Intravenous chaperone treatment of late-stage Alzheimer's disease (AD) mouse model affects amyloid plaque load, reactive gliosis and AD related genes

Treatment strategies that are efficient against established Alzheimer's disease (AD) are needed. BRICHOS is a molecular chaperone domain that prevents amyloid fibril formation and associated cellular toxicity. In this study, we treated an AD mouse model seven months after pathology onset, using intravenous administration of recombinant human (rh) Bri2 BRICHOS R221E. Two injections of rh Bri2 BRICHOS R221E per week for three months in AD mice reduced amyloid b (Ab) burden, and mitigated astro- and microgliosis, as determined by glial fibrillary acidic protein (GFAP) and ionized calcium-binding adaptor molecule 1 (Iba1) immunohistochemistry. Sequencing of RNA from cortical microglia cells showed that BRICHOS treatment normalized expression of identified plaque-induced genes in mice and humans, including clusterin and GFAP. Rh Bri2 BRICHOS R221E passed the blood-brain barrier (BBB) in age-matched wildtype mice as efficiently as in the AD mice, but then had no effect on measures of AD-like pathology, and mainly affected the expression of genes involved in cellular shape and movement. These results indicate a potential of rh Bri2 BRICHOS against advanced AD and underscore the ability of BRICHOS to target amyloid-induced pathology. To investigat the effects of rh Bri2 BRICHOS treatment on microglial activation, we isolated cortical microglial cells from three mice from each of the four treatment groups, i.e. WT and AppNL-G-F mice treated with either PBS (veh) or rh Bri2 BRICHOS R221E, and performed bulk mRNA sequencing.

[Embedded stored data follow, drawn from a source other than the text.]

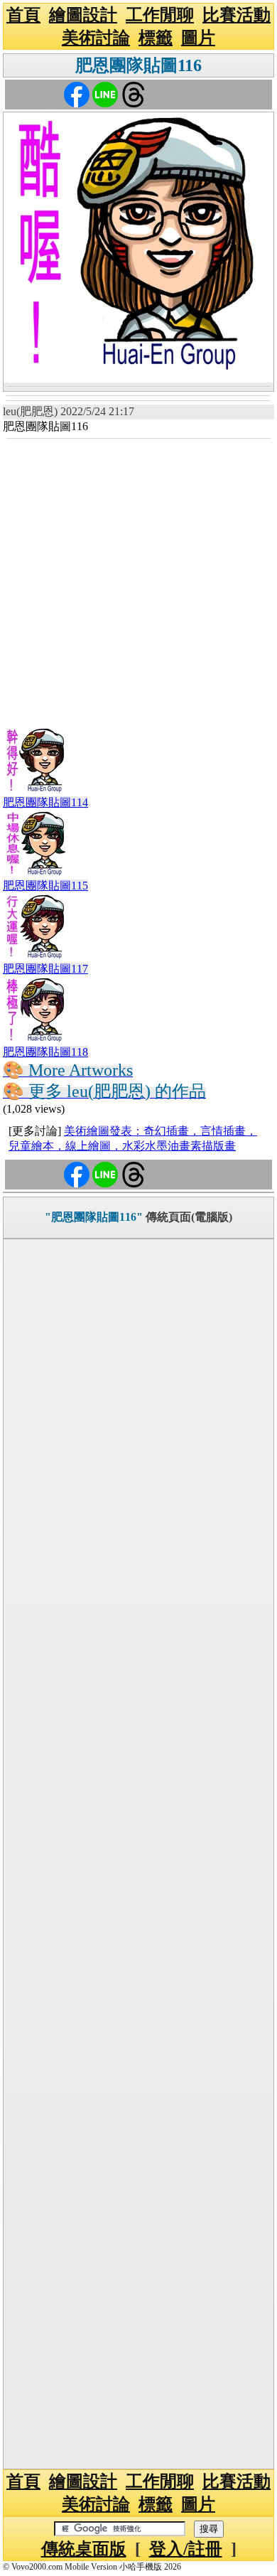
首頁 (23, 15)
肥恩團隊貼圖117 (45, 969)
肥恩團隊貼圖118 (45, 1052)
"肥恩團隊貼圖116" (94, 1217)
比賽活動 (236, 15)
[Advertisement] (138, 585)
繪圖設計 (83, 15)
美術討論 (96, 37)
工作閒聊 (160, 15)
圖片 (198, 37)
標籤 (155, 37)
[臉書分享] (76, 93)
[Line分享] (105, 93)
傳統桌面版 (83, 2549)
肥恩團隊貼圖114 (45, 802)
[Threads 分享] (133, 93)
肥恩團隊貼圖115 (45, 886)
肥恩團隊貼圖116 (138, 65)
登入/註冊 (185, 2549)
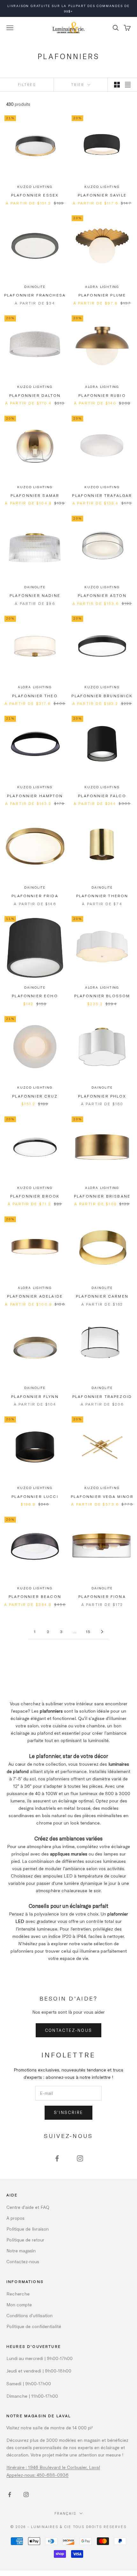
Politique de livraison (27, 2229)
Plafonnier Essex (35, 195)
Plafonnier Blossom (102, 995)
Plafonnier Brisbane (102, 1196)
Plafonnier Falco (102, 795)
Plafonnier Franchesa (35, 295)
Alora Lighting (102, 287)
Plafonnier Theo (34, 695)
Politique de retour (25, 2239)
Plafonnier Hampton (35, 795)
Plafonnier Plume (102, 295)
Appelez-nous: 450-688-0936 (37, 2475)
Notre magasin (21, 2250)
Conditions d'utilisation (29, 2315)
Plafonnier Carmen (102, 1296)
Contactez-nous (68, 2030)
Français (65, 2513)
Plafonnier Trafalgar (102, 495)
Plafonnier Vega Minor (102, 1496)
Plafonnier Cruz (34, 1096)
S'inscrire (68, 2112)
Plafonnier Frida (34, 895)
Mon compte (19, 2304)
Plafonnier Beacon (35, 1596)
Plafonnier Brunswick (102, 695)
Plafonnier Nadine (35, 595)
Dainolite (35, 287)
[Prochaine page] (102, 1631)
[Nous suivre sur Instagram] (80, 2158)
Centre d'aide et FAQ (27, 2207)
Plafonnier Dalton (35, 395)
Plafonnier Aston (102, 595)
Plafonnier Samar (35, 495)
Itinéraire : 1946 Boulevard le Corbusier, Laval (53, 2467)
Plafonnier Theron (102, 895)
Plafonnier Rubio (102, 395)
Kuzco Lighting (34, 187)
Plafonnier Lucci (34, 1496)
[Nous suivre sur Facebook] (57, 2158)
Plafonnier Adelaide (35, 1296)
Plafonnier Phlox (102, 1096)
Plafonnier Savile (102, 195)
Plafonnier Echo (35, 995)
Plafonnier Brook (35, 1196)
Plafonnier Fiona (102, 1596)
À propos (15, 2218)
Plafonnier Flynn (35, 1396)
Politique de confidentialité (33, 2326)
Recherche (18, 2293)
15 (88, 1631)
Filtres (27, 84)
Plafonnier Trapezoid (102, 1396)
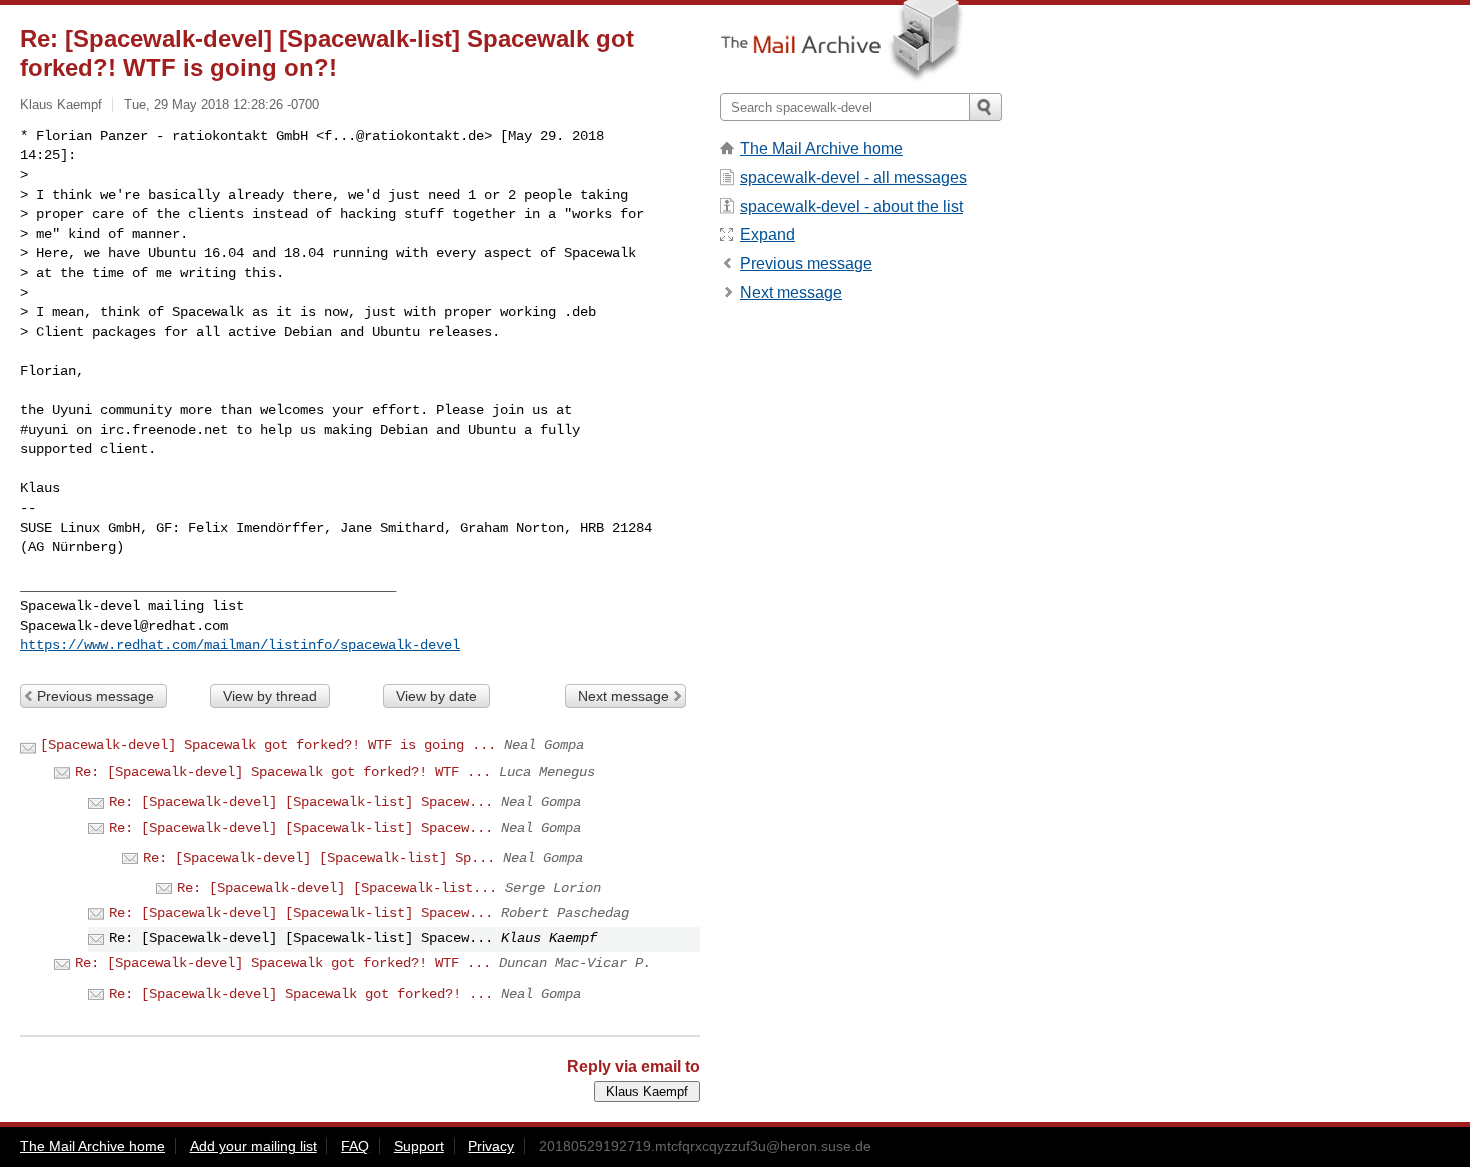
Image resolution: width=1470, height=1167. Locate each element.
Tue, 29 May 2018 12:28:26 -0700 (221, 104)
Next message (623, 696)
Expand (767, 234)
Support (419, 1146)
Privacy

目前仍亟需可有效治疗已确诊阿尔茨海默病（Alzheimer's disease, AD）的临床策略。BRICHOS是一类可抑制淀粉样纤维形成及相关细胞毒性的分子伴侣结构域。本研究在阿尔茨海默病模型小鼠的病理症状出现7个月后，通过静脉给药方式给予重组人（recombinant human, rh）Bri2 BRICHOS R221E进行干预。AD模型小鼠每周接受两次给药、持续3个月后，经胶质纤维酸性蛋白（glial fibrillary acidic protein, GFAP）与离子钙结合衔接分子1（ionized calcium-binding adaptor molecule 1, Iba1）免疫组化检测结果显示，其β淀粉样蛋白（amyloid b, Ab）负荷显著降低，星形胶质细胞与小胶质细胞的活化状态也得到缓解。对皮层小胶质细胞的RNA测序分析表明，BRICHOS干预可使小鼠与人类中已鉴定的斑块诱导基因（包括簇集蛋白clusterin与GFAP）的表达恢复至正常水平。在年龄匹配的野生型小鼠体内，rh Bri2 BRICHOS R221E可像在AD模型小鼠中一样高效穿透血脑屏障（blood-brain barrier, BBB），但并未对AD样病理相关指标产生影响，且主要调控参与细胞形态建成与运动过程的基因表达。上述结果提示，rh Bri2 BRICHOS R221E对晚期阿尔茨海默病具有潜在治疗价值，同时证实了BRICHOS靶向淀粉样蛋白诱导病理过程的能力。为探究rh Bri2 BRICHOS干预对小胶质细胞活化的影响，我们从4个给药组的各3只小鼠中分离皮层小胶质细胞，4个给药组分别为：经磷酸盐缓冲液（phosphate buffered saline, PBS，即载体对照veh）处理的野生型小鼠、经PBS处理的AppNL-G-F AD模型小鼠、经rh Bri2 BRICHOS R221E处理的野生型小鼠，以及经rh Bri2 BRICHOS R221E处理的AppNL-G-F AD模型小鼠，随后对其开展批量mRNA测序。